2016년도 제 10차 언어학 콜로퀴엄
발표자: Adam Albright (MIT)
일 시: 2016년 11월 25일(금요일) 오후 4시30분
장 소: 관정도서관 3층 양두석홀
제 목: Learning biases in the lab and in the mind
초 록: A central goal of modern linguistic theory is to explain typology: why do some patterns recur frequently, while others are rare or unattested? Within generative linguistics, a common strategy has been to posit that unattested patterns correspond to `impossible’ grammars. However, attested but rare patterns pose a challenge: clearly, grammars that derive them must be possible, so what accounts for their low frequency? One common response is to hypothesize that some grammatical preferences are biases, rather than absolute restrictions (Wilson, Moreton, Hayes, White, Do, Green, and others). However, it is also likely that many patterns are rare for learnability or diachronic reasons (Blevins 2004, Stanton 2016), or other non-grammatical reasons such as colonialization and language contact. In order to test the hypothesis that there are universal biases, we need additional, converging evidence that these restrictions are `synchronically active’, for example, by studying how language is learned. If we can show using controlled comparisons that some phonological patterns are learned more slowly, less accurately, or using different mechanisms than others, then we would have evidence that humans are indeed biased towards certain patterns over others.
In this talk, I discuss a series of Artificial Grammar experiments, carried out in collaboration with Youngah Do (Hong Kong University), designed to test several different phonological preferences. The first concerns a bias against phonological alternations: when presented with phonological alternations that apply 100% of the time, participants frequently nonetheless prefer forms that obey paradigm uniformity. By varying the amount of data that participants receive, we can show that this is an untrained preference; learners bring to the task a prior assumption that paradigms will be uniform. A second type of preference is a generality bias: by training participants on alternations involving some segments and withholding data about others, or by giving participants conflicting data about different segments, we can show that learners nonetheless assume that processes target broad classes of phonologically similar segments. Computational modeling confirms that a model that incorporates paradigm uniformity and generality preferences provides the best match to participants’ preferences.

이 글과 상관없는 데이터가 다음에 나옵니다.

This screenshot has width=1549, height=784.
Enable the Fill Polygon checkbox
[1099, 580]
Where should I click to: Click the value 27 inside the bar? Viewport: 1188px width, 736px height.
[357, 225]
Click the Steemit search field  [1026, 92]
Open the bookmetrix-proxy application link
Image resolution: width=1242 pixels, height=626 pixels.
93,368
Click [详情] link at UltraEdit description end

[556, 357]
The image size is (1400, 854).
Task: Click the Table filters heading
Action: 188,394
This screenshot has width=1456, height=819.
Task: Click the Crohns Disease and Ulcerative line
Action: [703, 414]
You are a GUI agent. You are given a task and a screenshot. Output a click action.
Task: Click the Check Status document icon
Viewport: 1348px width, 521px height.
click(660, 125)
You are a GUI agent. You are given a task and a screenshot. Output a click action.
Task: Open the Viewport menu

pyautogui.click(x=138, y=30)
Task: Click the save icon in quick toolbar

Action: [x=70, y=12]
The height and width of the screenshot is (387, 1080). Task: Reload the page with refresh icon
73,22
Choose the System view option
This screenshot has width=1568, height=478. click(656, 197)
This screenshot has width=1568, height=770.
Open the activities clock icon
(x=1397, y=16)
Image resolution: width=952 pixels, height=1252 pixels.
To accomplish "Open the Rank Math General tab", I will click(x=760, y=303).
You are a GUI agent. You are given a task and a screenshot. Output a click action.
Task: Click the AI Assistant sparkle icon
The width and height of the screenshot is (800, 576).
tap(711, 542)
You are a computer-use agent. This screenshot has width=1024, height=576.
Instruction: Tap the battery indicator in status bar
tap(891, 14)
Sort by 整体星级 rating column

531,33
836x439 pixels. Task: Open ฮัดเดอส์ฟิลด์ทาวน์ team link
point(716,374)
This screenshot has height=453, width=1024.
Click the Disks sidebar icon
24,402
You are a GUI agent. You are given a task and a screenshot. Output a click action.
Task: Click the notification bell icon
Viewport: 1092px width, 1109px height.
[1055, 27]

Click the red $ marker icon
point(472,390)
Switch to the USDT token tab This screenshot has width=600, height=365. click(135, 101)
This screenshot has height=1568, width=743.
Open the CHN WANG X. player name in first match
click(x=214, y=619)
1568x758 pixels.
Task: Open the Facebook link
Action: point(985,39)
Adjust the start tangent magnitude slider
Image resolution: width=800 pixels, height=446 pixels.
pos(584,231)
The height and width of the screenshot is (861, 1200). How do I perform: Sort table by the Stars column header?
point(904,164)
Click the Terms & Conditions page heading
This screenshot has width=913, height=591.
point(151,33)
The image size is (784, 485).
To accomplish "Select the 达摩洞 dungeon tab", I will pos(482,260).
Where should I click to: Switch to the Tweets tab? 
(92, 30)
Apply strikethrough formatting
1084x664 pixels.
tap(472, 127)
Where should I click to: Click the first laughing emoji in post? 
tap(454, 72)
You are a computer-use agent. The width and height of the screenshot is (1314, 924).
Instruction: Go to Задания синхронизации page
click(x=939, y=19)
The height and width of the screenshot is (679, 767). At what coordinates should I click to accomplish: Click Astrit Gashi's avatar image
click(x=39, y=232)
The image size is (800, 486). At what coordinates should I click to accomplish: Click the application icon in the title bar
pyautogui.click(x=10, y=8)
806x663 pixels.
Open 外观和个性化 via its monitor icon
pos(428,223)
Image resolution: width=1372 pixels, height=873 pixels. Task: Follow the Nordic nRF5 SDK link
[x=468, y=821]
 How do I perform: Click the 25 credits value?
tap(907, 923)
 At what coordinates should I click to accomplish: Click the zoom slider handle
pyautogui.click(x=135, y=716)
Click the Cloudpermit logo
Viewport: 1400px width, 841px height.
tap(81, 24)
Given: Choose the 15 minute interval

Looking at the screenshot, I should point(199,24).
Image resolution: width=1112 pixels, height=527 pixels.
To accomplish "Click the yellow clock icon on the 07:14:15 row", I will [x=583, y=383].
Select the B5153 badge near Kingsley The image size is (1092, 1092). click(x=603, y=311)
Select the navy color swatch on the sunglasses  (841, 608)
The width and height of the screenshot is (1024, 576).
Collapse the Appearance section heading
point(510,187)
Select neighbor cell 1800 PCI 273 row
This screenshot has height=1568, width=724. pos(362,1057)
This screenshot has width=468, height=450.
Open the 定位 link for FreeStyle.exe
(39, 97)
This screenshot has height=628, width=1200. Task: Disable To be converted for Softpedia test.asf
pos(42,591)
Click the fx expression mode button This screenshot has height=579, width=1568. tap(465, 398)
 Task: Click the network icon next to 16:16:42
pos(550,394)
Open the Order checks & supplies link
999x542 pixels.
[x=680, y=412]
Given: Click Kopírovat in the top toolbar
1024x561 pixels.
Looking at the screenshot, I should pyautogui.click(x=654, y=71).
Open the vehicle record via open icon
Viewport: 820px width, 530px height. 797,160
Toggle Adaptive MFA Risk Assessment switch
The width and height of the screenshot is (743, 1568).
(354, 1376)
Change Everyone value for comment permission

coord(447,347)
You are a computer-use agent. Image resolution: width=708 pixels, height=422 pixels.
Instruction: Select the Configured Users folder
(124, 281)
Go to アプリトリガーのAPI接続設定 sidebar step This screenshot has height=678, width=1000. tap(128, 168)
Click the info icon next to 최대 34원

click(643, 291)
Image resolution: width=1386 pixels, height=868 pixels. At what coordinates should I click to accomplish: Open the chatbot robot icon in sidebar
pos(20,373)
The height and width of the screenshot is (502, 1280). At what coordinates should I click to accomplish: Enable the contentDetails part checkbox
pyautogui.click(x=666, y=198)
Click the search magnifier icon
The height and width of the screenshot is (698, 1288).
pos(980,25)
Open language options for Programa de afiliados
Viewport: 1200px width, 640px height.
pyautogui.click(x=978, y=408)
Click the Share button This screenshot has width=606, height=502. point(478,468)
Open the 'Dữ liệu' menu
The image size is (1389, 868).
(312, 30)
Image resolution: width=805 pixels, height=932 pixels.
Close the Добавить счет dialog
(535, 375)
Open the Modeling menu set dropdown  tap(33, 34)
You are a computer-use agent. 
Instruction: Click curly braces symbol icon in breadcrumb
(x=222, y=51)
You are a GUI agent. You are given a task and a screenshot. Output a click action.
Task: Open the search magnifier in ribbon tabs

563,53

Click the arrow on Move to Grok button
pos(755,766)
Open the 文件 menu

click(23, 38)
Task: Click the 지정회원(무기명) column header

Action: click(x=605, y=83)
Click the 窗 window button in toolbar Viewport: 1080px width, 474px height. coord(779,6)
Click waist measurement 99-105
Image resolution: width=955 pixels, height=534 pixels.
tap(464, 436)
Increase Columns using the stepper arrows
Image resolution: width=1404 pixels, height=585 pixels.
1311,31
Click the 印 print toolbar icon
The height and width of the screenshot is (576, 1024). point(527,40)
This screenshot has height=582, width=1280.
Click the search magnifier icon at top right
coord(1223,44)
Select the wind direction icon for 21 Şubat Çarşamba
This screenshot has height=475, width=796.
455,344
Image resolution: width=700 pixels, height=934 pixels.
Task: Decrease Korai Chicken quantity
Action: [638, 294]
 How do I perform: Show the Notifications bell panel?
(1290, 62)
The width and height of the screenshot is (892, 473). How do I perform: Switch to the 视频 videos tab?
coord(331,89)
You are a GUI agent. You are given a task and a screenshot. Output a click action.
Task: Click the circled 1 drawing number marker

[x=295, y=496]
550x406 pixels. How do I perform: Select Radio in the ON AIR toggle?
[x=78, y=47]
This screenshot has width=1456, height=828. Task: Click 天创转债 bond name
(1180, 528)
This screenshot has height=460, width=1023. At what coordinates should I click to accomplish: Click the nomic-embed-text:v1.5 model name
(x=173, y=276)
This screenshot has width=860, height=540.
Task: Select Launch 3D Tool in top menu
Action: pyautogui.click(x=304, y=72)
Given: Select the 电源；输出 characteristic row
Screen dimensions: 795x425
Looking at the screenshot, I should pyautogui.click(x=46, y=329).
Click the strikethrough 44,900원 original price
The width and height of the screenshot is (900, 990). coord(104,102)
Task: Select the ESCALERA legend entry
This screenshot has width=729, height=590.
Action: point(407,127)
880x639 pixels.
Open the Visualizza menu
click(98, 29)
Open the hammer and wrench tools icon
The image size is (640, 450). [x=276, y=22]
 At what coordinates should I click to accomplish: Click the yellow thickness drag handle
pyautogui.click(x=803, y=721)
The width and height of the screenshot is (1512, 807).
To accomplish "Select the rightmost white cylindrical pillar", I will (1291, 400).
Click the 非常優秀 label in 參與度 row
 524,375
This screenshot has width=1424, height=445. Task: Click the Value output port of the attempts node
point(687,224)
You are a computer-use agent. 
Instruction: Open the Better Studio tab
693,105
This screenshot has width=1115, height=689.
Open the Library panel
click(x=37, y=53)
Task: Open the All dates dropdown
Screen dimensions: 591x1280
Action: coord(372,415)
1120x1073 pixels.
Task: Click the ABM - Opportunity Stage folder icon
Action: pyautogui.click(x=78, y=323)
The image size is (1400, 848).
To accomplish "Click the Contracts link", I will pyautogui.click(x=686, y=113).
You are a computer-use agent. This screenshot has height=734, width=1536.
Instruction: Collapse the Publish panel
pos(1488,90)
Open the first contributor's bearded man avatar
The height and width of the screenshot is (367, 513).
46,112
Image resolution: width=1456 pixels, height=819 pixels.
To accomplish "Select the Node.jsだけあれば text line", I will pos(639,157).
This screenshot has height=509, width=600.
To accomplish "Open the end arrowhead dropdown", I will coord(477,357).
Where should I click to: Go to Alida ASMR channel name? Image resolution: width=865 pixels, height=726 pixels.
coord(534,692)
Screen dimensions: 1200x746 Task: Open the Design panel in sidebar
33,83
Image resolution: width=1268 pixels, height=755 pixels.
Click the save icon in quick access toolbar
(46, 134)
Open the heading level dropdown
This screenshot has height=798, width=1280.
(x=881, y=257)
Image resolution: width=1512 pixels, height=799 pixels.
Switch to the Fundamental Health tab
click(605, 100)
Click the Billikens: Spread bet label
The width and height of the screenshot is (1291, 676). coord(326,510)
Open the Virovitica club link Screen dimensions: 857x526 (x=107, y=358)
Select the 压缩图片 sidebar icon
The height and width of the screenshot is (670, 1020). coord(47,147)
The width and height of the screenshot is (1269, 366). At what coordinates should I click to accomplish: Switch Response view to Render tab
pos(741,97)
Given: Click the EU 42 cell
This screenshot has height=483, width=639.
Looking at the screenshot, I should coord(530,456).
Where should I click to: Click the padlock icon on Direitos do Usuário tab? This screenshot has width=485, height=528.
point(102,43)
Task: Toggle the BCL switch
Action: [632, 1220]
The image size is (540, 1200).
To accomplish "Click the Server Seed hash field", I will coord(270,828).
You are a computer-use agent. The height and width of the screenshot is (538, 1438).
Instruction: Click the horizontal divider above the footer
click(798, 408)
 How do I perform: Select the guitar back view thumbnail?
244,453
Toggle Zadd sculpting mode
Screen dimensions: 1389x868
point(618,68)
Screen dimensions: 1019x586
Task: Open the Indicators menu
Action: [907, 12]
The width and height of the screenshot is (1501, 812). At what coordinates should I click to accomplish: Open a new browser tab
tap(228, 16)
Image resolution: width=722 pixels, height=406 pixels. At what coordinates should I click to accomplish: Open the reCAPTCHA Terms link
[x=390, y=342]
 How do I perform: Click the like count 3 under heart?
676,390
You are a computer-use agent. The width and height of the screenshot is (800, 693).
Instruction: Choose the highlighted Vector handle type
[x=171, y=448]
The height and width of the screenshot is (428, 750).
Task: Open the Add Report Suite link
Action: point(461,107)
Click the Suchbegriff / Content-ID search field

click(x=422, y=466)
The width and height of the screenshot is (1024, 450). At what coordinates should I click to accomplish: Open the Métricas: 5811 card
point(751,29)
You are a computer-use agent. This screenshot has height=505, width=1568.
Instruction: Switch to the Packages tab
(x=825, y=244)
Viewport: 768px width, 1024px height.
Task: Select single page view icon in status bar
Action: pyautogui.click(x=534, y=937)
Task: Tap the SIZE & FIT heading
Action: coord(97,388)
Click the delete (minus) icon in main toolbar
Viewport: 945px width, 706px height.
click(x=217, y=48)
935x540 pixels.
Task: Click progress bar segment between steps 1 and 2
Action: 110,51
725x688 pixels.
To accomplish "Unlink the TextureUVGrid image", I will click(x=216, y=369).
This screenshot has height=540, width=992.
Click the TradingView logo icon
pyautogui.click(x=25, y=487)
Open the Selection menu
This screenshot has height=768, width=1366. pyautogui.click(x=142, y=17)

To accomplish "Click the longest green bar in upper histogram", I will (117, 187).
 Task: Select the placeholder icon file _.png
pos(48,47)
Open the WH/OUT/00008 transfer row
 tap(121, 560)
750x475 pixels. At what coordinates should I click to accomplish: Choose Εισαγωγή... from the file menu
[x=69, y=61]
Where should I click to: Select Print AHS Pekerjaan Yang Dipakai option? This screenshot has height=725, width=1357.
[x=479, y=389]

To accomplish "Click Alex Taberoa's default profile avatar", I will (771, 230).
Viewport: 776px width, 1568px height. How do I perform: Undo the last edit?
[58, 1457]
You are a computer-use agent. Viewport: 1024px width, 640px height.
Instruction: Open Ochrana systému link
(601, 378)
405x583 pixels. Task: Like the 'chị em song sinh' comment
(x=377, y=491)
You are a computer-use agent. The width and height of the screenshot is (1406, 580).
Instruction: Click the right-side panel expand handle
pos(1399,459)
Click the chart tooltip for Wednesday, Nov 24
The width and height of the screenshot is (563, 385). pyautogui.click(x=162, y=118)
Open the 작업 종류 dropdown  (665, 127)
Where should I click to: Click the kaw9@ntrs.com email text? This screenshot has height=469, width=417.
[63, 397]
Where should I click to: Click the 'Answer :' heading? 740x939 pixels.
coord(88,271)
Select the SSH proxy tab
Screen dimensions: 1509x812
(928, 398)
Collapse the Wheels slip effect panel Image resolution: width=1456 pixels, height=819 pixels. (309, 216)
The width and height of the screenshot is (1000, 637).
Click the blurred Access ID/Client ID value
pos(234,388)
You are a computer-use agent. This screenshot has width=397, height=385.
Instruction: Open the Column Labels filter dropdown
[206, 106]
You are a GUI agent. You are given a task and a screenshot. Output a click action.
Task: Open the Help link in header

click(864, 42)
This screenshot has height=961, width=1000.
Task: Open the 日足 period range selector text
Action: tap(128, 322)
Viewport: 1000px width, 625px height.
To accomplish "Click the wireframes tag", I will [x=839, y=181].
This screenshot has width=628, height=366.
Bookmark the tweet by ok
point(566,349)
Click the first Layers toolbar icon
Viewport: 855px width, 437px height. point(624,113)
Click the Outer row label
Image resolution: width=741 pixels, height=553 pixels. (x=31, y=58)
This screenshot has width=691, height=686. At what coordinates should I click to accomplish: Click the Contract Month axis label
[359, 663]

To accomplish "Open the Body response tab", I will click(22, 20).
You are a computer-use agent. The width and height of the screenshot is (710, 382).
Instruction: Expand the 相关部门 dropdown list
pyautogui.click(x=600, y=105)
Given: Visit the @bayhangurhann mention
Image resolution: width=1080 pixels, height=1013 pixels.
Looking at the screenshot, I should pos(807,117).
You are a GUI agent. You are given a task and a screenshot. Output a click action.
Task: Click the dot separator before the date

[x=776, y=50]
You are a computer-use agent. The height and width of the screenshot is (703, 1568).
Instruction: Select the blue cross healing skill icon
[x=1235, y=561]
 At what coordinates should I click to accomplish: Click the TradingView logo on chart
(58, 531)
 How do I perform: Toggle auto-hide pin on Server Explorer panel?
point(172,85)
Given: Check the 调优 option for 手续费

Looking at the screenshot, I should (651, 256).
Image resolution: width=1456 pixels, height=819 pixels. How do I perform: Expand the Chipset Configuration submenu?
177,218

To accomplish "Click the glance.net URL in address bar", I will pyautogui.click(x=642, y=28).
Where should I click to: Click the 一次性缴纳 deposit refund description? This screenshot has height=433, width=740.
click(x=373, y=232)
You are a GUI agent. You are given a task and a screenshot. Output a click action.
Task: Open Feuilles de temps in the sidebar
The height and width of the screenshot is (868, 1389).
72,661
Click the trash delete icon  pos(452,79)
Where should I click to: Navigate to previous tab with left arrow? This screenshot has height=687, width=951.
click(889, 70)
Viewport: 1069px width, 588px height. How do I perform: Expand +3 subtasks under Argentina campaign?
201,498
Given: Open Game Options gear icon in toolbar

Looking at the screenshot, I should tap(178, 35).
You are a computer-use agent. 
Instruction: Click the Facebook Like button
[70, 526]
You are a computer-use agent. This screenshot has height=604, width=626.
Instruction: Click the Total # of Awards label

The final type of preference is a substantive preference for certain phonological processes over others. By presenting participants with two phonological alternations simultaneously, it is possible to compare how quickly or accurately they are learned. The results show that participants prefer certain alternations, such as final devoicing of voiced stops and intervocalic voicing of voiceless stops, over others, such as final nasalization of voiced obstruents and intervocalic spirantization of voiceless stops. These preferences mirror observed typological asymmetries: final devoicing of obstruents is well attested, but there are few languages with final nasalization. At the same time, there are interesting discrepancies between the preferences we observe in the lab and the typological data: in fact, intervocalic spirantization is well attested typologically. I discuss possible sources of these discrepancies, and ways that further experiments may help to shed light on the nature of substantive biases.